1. Assuming that partial turbofish is the desirable default behavior, authors
of generic functions are penalized by having to opt in with `= _` on every
generic parameter.

2. More choices comes with an increased mental cost of deciding whether to
use `= _` or not, which may not be worth the additional control afforded.
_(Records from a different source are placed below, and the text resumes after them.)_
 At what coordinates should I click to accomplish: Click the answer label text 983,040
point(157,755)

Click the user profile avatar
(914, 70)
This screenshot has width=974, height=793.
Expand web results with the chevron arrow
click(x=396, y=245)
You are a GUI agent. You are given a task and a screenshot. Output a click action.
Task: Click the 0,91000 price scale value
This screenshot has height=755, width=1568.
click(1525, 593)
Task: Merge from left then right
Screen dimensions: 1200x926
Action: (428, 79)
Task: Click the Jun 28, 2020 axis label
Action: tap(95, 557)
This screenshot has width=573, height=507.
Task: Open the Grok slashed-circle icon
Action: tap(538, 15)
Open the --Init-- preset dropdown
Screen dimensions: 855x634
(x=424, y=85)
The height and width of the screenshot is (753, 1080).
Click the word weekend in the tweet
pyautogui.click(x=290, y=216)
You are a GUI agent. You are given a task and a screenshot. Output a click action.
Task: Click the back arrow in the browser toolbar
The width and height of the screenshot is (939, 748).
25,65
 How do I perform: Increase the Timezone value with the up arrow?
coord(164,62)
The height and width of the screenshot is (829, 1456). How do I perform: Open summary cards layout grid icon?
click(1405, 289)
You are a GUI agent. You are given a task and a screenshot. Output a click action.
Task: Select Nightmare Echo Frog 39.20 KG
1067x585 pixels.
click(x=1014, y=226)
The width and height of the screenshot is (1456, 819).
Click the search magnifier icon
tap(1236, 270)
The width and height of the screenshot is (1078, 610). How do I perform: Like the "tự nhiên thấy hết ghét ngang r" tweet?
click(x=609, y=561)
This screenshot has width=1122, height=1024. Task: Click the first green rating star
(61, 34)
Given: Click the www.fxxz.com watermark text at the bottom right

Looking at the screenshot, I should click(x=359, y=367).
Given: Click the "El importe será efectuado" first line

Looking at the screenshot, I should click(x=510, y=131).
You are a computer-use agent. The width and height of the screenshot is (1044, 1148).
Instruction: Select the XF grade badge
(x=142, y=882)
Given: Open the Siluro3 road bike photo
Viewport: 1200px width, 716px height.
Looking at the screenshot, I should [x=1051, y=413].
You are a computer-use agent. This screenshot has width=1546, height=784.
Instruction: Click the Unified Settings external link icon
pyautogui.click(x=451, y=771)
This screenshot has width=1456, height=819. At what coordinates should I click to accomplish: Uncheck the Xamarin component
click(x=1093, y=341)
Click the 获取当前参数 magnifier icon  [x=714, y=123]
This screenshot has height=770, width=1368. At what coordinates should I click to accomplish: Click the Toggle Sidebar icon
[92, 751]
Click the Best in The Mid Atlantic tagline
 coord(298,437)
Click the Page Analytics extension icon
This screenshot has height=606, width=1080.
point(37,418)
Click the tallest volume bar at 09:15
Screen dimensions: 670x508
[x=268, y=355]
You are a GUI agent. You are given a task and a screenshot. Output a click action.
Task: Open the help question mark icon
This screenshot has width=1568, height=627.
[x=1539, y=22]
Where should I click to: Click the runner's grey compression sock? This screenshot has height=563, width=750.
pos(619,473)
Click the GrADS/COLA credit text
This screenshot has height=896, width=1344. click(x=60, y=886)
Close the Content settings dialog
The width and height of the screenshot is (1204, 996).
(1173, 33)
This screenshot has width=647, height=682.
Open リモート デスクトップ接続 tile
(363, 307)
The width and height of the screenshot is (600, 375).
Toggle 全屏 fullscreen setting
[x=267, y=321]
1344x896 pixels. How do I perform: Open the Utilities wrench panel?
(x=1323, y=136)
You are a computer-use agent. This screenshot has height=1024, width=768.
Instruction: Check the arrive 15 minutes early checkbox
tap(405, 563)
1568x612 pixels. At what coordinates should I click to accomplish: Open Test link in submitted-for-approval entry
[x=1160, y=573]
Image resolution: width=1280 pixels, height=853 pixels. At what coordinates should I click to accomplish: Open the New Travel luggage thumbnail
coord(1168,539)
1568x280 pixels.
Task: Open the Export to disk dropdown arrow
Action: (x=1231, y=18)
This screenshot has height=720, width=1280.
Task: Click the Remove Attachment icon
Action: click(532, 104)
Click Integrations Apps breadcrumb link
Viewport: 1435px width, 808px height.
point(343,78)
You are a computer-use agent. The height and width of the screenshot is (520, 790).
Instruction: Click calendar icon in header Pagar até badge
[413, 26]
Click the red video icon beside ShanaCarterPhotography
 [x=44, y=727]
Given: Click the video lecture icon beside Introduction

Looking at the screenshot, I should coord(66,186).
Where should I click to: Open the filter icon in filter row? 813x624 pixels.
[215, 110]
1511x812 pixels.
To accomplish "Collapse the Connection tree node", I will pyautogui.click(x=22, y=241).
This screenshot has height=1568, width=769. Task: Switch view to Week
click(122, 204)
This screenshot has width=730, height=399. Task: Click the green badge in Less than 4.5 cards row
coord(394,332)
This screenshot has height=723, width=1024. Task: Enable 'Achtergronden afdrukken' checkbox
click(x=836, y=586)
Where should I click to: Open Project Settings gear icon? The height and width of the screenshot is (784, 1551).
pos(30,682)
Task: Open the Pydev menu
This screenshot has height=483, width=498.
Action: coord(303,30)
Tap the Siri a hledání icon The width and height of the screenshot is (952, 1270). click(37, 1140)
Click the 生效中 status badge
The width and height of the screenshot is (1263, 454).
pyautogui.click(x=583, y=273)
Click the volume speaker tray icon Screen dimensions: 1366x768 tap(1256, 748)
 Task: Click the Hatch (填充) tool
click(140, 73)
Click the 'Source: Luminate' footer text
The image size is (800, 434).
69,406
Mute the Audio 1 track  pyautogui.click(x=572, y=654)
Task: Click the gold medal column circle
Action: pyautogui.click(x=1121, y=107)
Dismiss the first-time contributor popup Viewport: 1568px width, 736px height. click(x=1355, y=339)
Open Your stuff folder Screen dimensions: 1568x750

3. Opting in leaves users of generic functions and data constructors with doubt
as to whether this or that function has opted in, wherefore they must check
the documentation. This uncertainty can contribute to disturbing writing flow.

# Prior art

In Haskell, a function:

```haskell
fun :: a -> Int -> c
fun a i c = expr
```

is equivalent to:

```haskell
fun :: forall a c. a -> Int -> c
fun a i c = expr
```

which, in terms of [System F](https://en.wikipedia.org/wiki/System_F) is
the judgement that:
```
|- (Λ a. Λ b. λ x1^a. λ x2^Int. λ x3^c. expr) : ∀ a. ∀ c. a -> Int -> c
```

Here, `Λ a.` is a lambda function taking a type, and not a term. In Haskell,
the language pragma `TypeApplications` enabled with lets developers partially
apply types to such lambdas with the syntax: `fun @Int :: Int -> Int -> c`.
Rust also allows type application via the turbofish mechanism: `::<T1, T2, ...>`.
Unlike Haskell, Rust does however not allow the user to only apply some types
as a prefix, but requires the user to supply all types. Type application in
Rust is therefore an all-or-nothing proposition: "Either you give me all the
concrete types, or I will try to infer them all for you".

# Unresolved questions
[unresolved]: #unresolved-questions

+ How should the error messages when too many arguments are omitted look like?